Please copy the entries below word for word, from the line containing "The width and" through the end of the entries. Leave the pictures out.

[A run of entries]
★ ★ ★
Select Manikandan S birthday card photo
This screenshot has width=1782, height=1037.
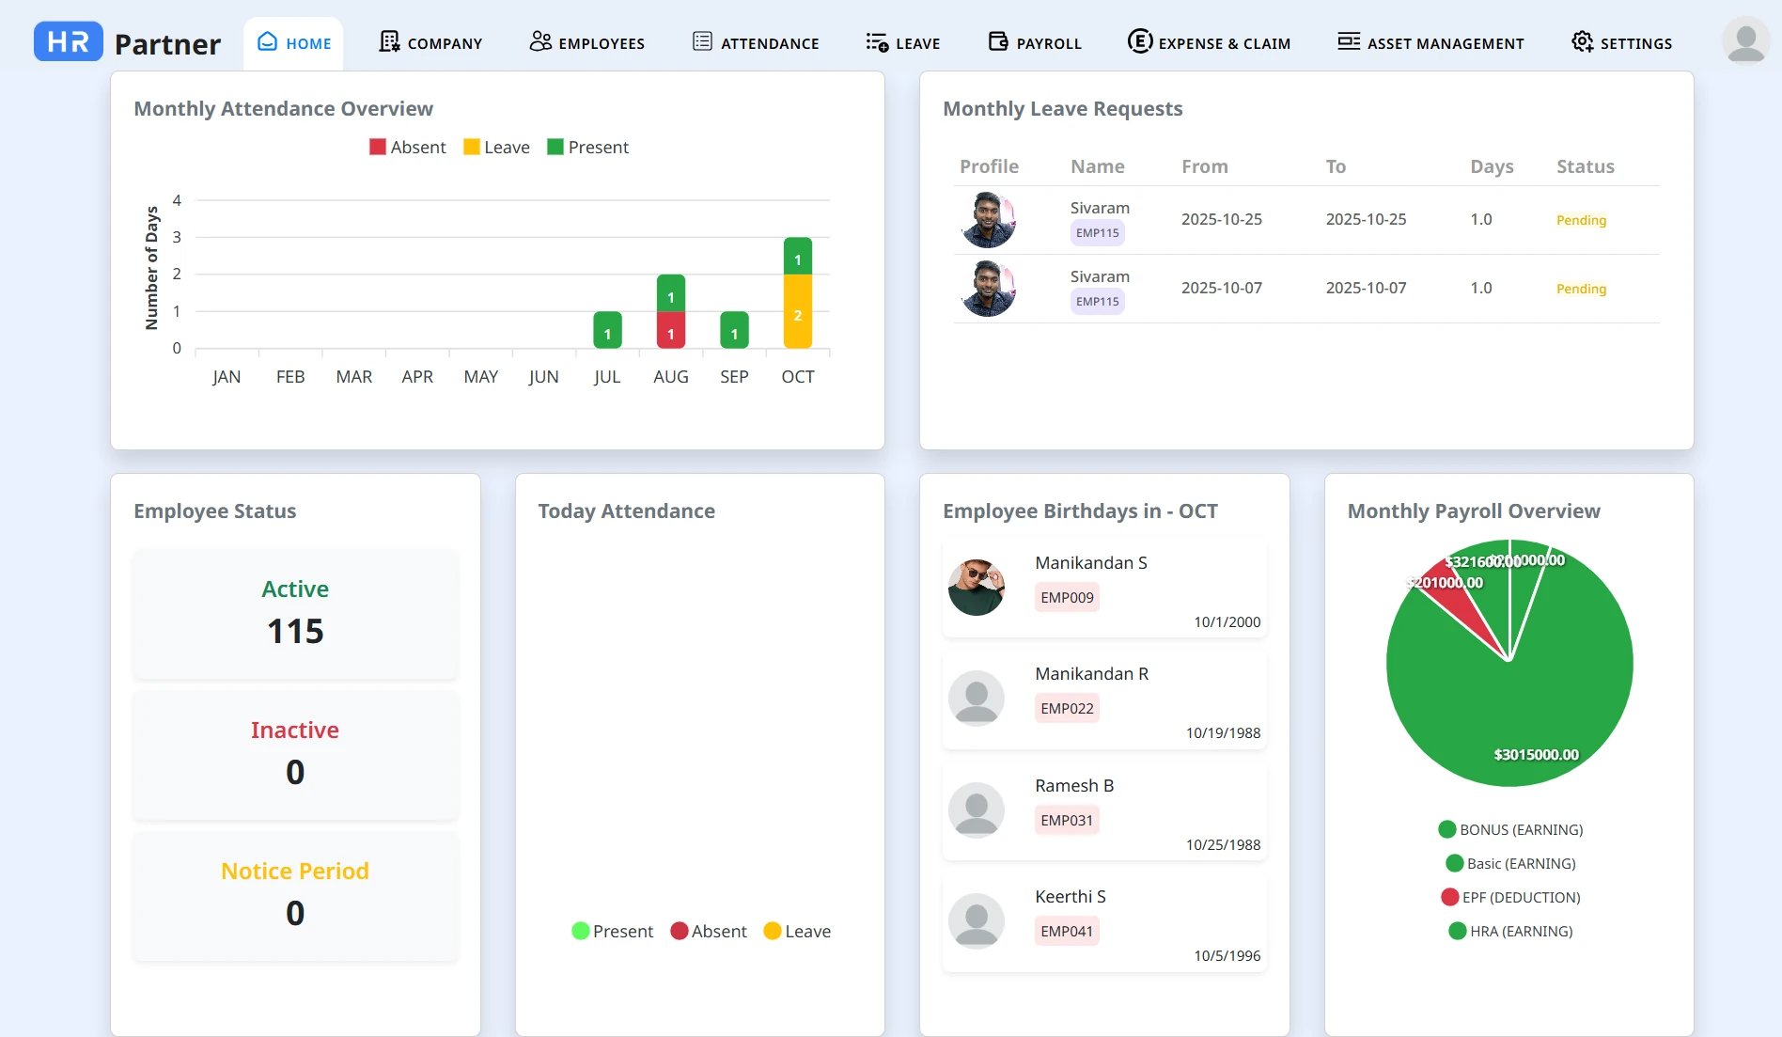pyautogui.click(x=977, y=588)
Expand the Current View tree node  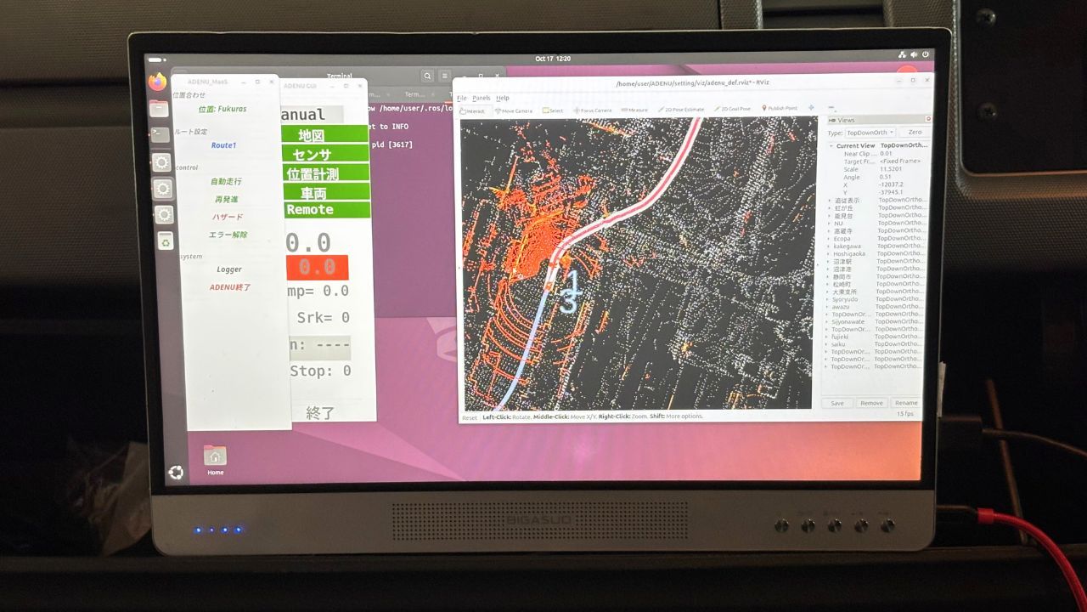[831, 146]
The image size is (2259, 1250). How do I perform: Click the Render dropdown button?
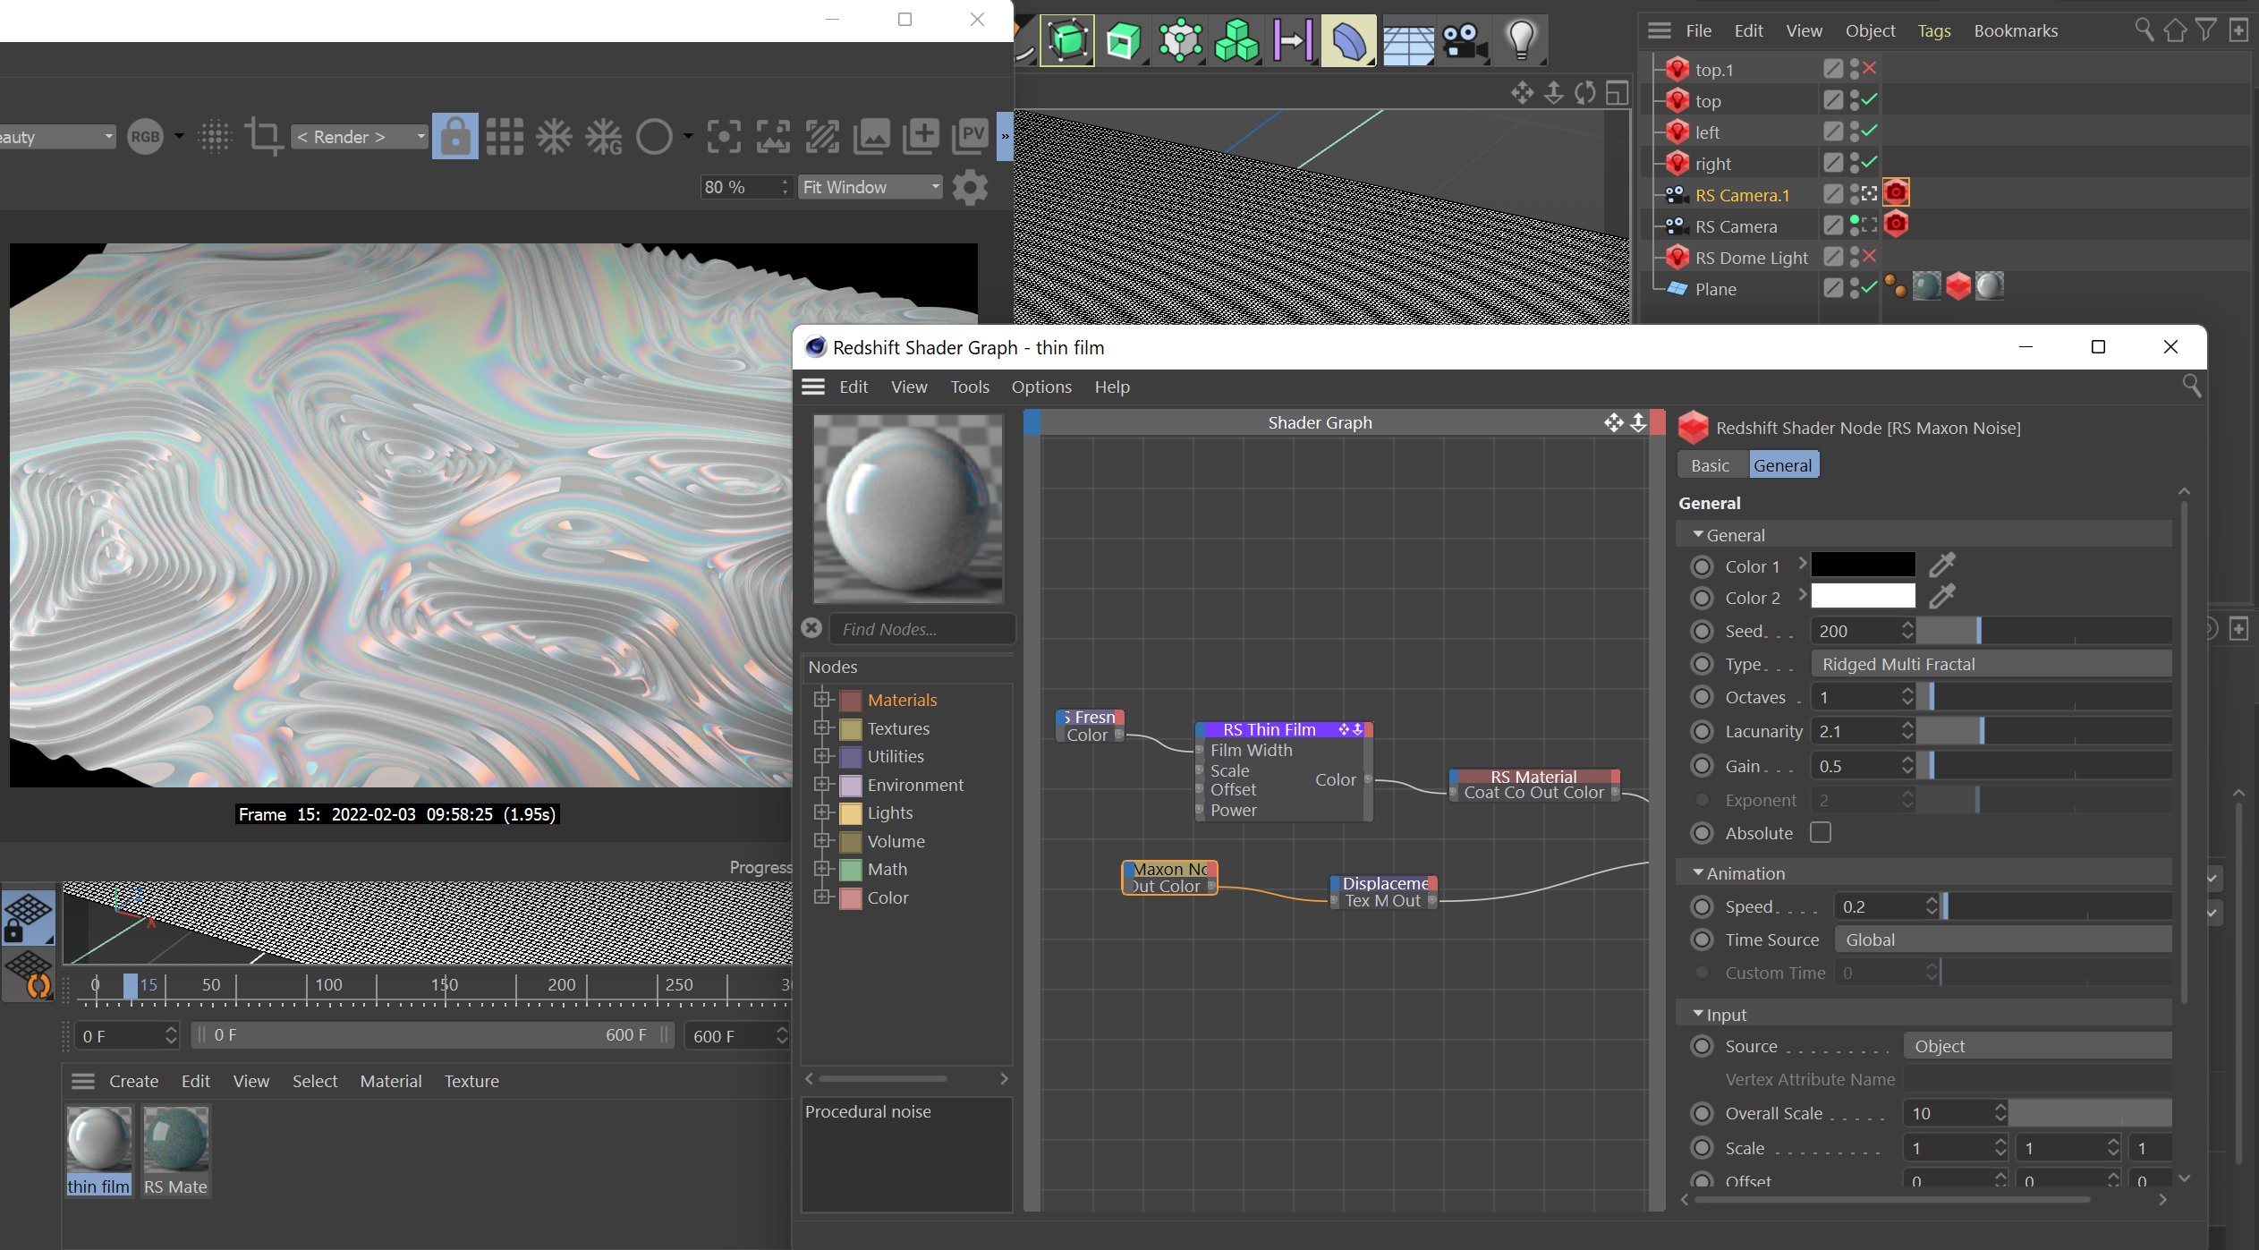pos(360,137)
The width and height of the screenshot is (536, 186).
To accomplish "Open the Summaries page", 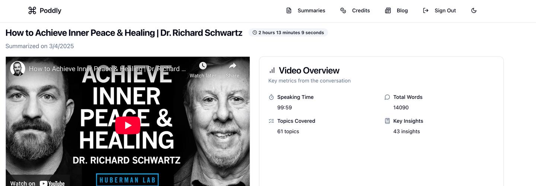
★ ★ ★
- **Full solution**
The width and height of the screenshot is (536, 186).
To accomplish "Open the Summaries page", 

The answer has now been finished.